What you are asked to do - Leave out pictures; repeat exactly the lines from the "You are a computer-use agent. Screen" line through the last of the data below.

─── Record excerpts ───

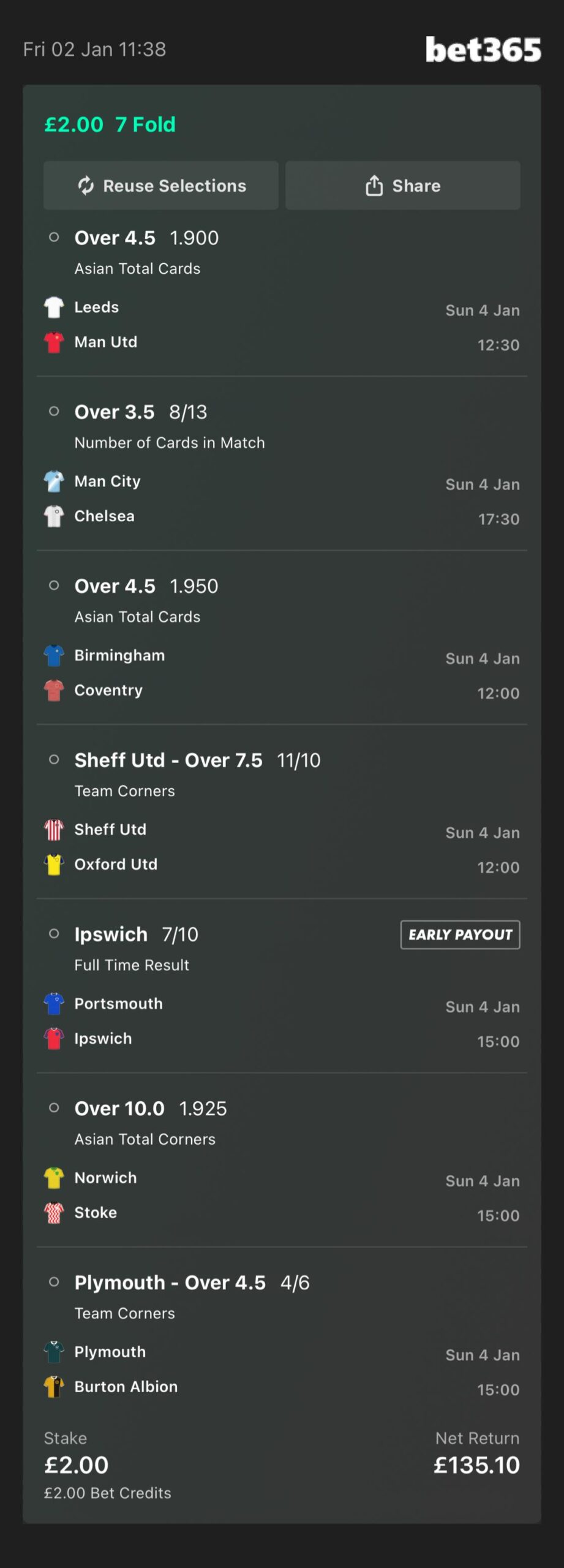Click the Norwich yellow shirt icon
The image size is (564, 1568).
54,1178
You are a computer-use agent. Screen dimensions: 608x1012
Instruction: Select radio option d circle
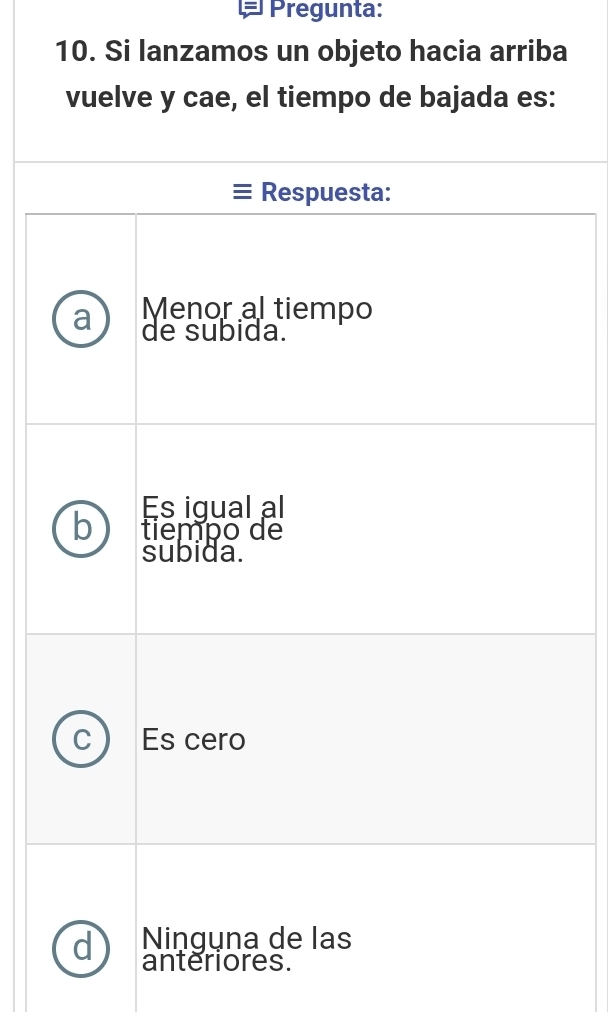pos(80,949)
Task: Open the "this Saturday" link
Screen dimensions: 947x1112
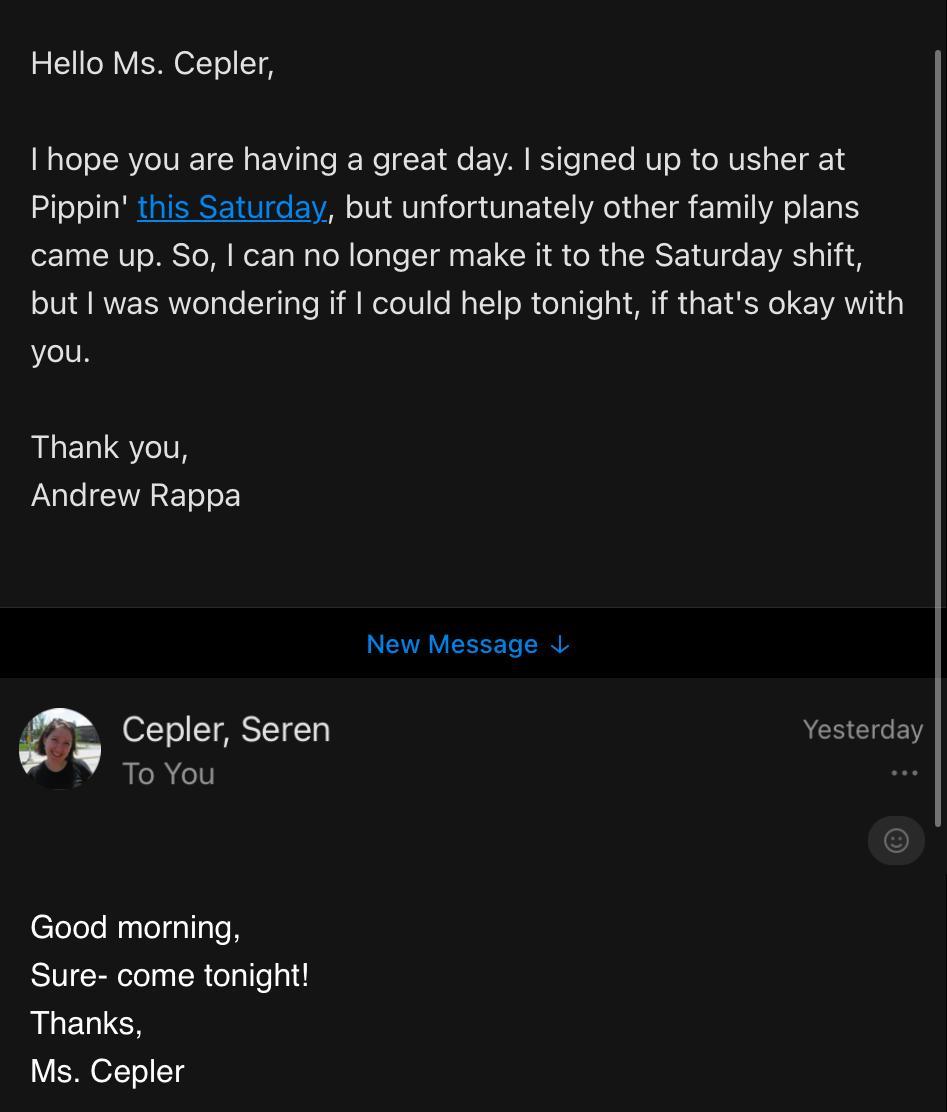Action: click(x=232, y=207)
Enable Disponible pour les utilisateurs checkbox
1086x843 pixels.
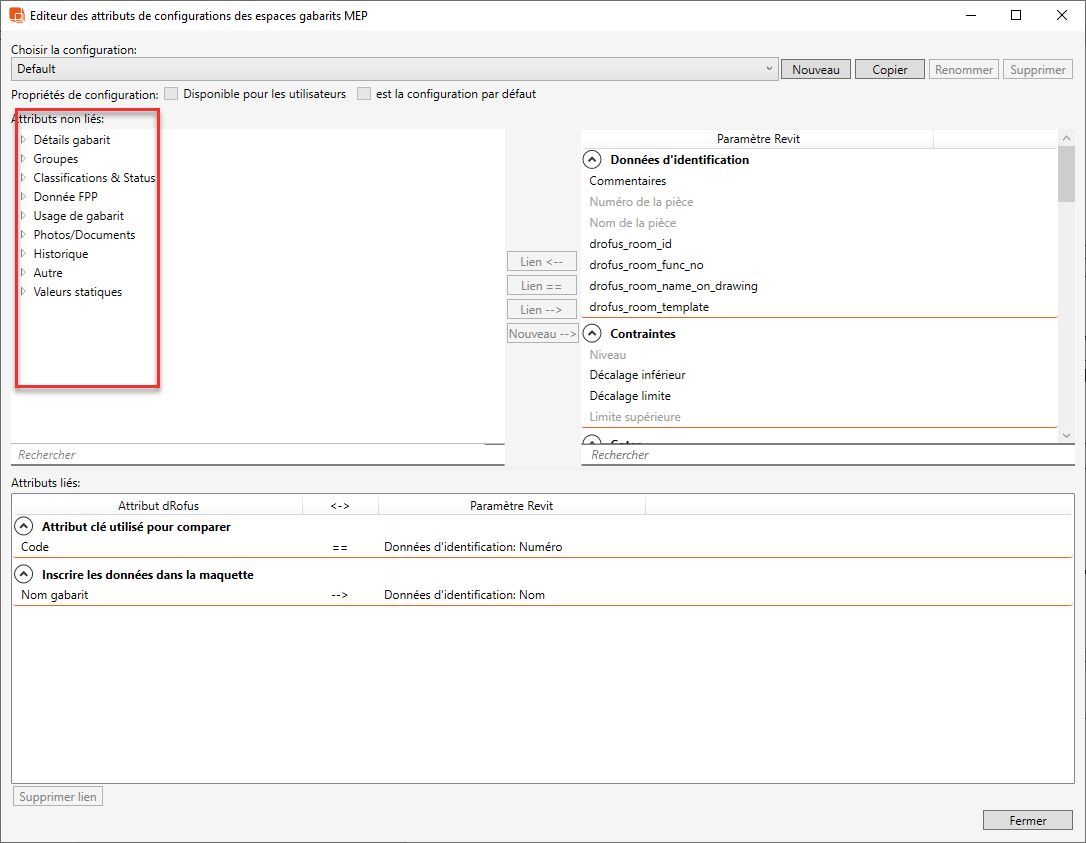171,94
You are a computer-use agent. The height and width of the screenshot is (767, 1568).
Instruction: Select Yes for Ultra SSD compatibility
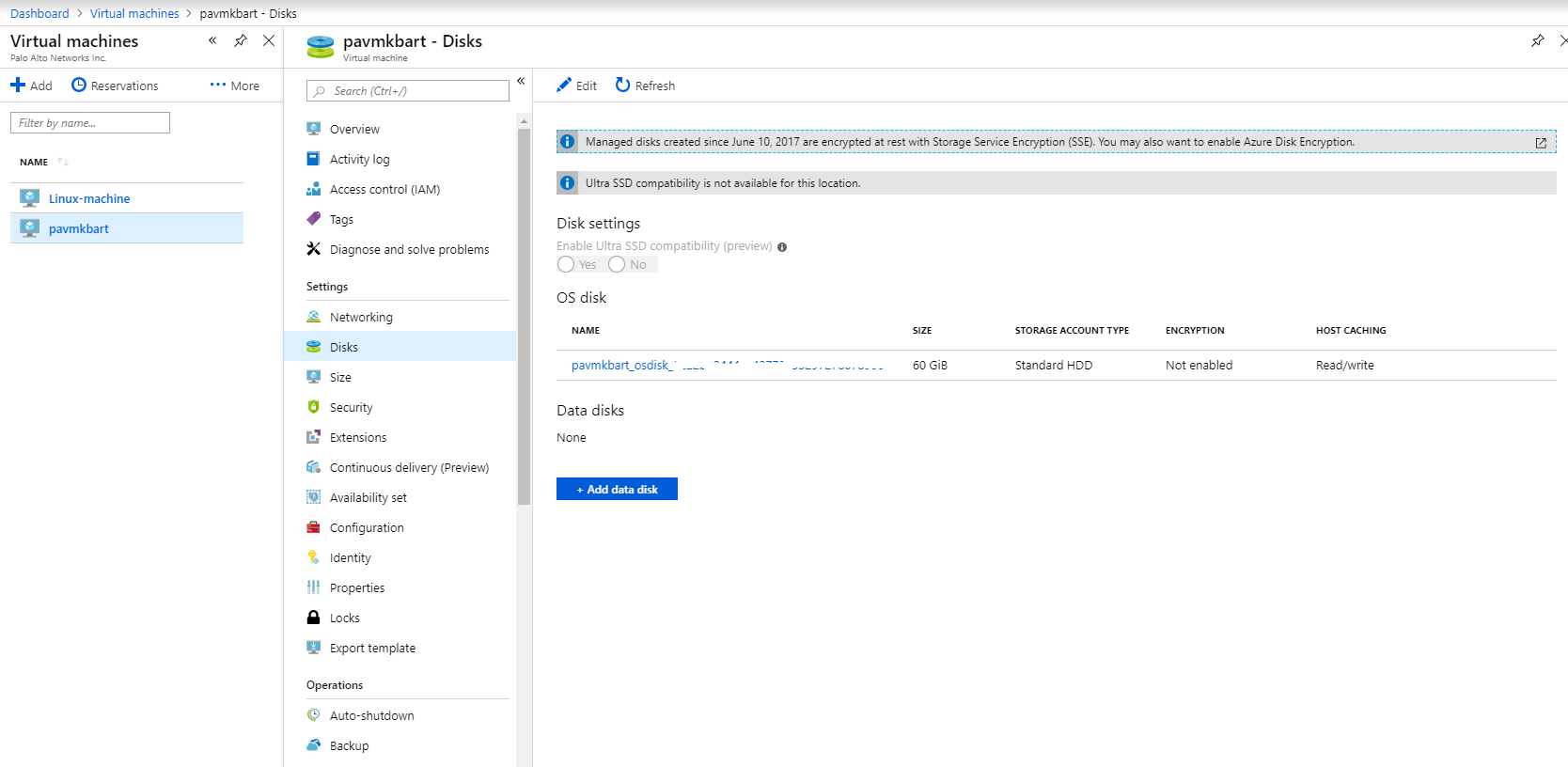[566, 264]
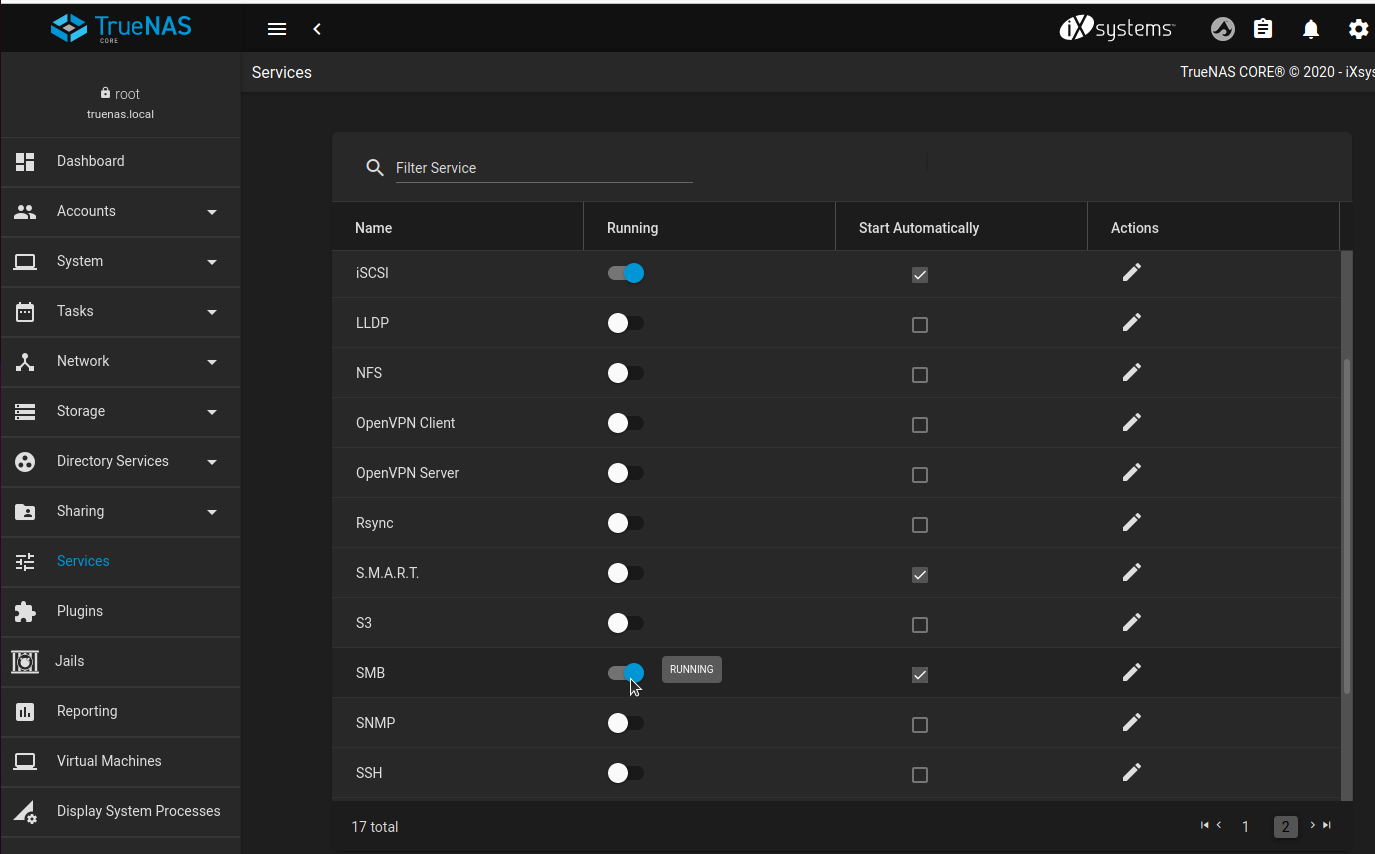Check Start Automatically for NFS
The width and height of the screenshot is (1375, 854).
920,375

───

Completed task -
You are a computer-use agent. Screen dimensions: 608x1012
Instruction: Select radio option d circle
pos(80,949)
Task: Open the "this Saturday" link
Screen dimensions: 947x1112
Action: click(x=232, y=207)
Enable Disponible pour les utilisateurs checkbox
1086x843 pixels.
171,94
You are a computer-use agent. The height and width of the screenshot is (767, 1568).
Instruction: Select Yes for Ultra SSD compatibility
[566, 264]
Check Start Automatically for NFS
The width and height of the screenshot is (1375, 854).
920,375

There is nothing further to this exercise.